Prima::gp-problems - Problems, questionable or intricate topics in 2-D
One of the most important goals of the Prima project is portability
between different operating systems. Independently to efforts in
keeping Prima internal code that it behaves more or less identically on
different platforms, it is always possible to write non-portable and
platform-dependent code. Here are some guidelines and suggestions for
2-D graphics programming.
Minimal display capabilities
A compliant display is expected to have minimal set of capabilities,
that programmer can rely upon. Following items are guaranteedly
supported by Prima:
Distinct black and white colors
Line widths 0 and 1
One monospaced font
rop::Copy and rop::NoOper
All these properties must be present, however it is not required
for them to be changeable.

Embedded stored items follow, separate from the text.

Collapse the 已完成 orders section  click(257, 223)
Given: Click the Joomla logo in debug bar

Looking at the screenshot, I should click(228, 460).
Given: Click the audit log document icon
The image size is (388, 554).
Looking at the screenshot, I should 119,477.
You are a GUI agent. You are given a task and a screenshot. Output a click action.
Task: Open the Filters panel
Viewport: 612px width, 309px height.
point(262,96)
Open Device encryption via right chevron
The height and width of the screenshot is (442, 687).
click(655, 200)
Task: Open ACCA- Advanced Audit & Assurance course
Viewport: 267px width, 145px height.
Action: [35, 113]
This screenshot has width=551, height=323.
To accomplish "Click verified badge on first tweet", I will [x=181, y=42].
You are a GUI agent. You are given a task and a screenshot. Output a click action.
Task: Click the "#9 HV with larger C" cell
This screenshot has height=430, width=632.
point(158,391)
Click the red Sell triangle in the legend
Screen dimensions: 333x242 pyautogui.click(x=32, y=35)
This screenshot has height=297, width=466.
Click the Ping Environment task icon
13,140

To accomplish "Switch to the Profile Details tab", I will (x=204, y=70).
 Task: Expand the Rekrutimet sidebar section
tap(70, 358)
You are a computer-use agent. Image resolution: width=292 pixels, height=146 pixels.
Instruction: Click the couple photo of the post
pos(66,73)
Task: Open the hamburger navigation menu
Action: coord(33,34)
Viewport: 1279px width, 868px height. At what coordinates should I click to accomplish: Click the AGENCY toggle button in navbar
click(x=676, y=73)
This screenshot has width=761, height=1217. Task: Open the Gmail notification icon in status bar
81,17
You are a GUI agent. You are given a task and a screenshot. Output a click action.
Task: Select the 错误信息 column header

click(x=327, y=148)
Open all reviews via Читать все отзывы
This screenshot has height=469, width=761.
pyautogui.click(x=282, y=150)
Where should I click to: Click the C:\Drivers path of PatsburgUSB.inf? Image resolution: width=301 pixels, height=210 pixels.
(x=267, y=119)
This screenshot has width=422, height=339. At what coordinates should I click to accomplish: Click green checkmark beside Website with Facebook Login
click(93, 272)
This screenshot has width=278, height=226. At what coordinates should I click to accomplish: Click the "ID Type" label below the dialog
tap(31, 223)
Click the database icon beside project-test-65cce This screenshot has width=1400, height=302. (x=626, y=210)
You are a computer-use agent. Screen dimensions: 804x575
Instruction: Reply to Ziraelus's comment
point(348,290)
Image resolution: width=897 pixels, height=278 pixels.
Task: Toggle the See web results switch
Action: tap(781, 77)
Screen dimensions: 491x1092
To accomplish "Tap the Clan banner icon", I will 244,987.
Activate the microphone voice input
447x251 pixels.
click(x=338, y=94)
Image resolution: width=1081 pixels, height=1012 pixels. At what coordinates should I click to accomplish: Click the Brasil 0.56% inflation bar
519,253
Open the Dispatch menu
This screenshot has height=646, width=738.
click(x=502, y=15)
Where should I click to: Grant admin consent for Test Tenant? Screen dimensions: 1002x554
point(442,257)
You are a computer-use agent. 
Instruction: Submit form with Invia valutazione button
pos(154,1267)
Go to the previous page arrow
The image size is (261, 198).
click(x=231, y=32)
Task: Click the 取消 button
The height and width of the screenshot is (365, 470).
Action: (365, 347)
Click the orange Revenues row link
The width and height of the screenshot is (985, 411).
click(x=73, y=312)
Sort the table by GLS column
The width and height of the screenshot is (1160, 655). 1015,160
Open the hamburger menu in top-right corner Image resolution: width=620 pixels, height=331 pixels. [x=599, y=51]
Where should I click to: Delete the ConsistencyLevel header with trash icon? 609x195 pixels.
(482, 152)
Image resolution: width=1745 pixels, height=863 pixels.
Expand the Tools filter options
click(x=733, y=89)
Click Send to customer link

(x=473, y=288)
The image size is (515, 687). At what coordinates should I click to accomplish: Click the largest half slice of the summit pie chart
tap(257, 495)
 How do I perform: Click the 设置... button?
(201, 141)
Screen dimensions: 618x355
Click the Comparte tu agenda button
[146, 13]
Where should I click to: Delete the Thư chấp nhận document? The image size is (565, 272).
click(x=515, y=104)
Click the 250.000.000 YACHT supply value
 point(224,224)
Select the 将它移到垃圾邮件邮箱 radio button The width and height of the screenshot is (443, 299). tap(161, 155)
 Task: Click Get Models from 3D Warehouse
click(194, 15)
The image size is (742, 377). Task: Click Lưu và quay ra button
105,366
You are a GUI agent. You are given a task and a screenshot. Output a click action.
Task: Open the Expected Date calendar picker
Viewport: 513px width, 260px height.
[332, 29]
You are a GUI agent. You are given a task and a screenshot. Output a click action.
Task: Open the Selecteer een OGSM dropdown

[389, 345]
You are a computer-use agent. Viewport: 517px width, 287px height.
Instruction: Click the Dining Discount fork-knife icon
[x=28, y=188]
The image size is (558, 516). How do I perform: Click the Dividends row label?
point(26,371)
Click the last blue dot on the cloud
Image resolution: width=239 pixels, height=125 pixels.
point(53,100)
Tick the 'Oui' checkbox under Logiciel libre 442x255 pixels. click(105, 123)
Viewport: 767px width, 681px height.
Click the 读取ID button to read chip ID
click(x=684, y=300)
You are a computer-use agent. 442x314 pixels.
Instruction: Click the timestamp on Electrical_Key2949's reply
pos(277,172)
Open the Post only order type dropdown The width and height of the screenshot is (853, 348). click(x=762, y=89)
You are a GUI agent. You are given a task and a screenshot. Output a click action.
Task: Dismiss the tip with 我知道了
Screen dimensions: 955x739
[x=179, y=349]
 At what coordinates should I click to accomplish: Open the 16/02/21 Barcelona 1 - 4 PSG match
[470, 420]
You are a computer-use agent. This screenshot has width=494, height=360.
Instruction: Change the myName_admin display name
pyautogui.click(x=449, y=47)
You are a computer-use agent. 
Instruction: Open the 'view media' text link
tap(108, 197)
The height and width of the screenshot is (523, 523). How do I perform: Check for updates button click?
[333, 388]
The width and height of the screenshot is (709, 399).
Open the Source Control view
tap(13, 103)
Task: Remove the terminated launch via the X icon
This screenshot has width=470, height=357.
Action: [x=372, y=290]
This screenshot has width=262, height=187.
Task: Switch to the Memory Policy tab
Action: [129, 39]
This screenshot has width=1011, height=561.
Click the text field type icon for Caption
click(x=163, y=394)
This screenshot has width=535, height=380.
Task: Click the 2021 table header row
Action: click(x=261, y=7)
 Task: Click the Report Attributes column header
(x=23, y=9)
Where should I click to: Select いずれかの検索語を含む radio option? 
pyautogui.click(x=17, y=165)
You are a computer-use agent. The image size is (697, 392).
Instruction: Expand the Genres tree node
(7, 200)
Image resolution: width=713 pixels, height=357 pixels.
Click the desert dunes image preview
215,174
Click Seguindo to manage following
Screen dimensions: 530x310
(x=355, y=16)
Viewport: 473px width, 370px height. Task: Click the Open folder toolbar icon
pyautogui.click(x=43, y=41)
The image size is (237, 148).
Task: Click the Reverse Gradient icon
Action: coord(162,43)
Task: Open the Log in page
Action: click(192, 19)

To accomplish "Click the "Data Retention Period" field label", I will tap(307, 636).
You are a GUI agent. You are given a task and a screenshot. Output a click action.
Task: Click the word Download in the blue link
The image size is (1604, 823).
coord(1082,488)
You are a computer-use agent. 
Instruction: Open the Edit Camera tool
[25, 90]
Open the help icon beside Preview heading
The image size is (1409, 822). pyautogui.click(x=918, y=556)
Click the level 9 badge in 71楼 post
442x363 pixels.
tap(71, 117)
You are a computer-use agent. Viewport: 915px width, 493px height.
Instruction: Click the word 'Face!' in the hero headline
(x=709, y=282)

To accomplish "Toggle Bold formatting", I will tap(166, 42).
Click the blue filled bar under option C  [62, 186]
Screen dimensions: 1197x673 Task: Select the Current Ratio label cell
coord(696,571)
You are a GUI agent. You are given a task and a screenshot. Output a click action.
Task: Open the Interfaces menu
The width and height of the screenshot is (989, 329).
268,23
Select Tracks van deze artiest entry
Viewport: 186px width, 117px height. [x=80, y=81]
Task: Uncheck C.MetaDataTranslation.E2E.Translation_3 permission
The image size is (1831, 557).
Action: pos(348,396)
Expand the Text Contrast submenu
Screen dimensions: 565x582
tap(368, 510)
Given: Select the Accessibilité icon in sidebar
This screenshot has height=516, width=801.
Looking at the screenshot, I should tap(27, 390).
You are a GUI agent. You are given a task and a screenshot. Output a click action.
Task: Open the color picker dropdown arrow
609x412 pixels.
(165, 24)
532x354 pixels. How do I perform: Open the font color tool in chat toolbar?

Even if an underlying platform-specific
code can only support one mode for a property, it have to follow
all obligations for the mode. For example, if platform supports
full functionality for black color but limited functionality for
the other colors, the wrapping code should not allow color property
to be writable then.
Black and white colors on paletted displays
Due the fact that paletted displays employ indexed color
representation, ’black’ and ’white’ indices are not always 0 and
2^n-1, so result of raster image operations may look garbled (X).
Win32 and OS/2 protect themselves from this condition by forcing
white to be the last color in the system palette.
Example: if white color on 8-bit display occupies palette index 15
then desired masking effect wouldn’t work for xoring transparent
areas with cl::White.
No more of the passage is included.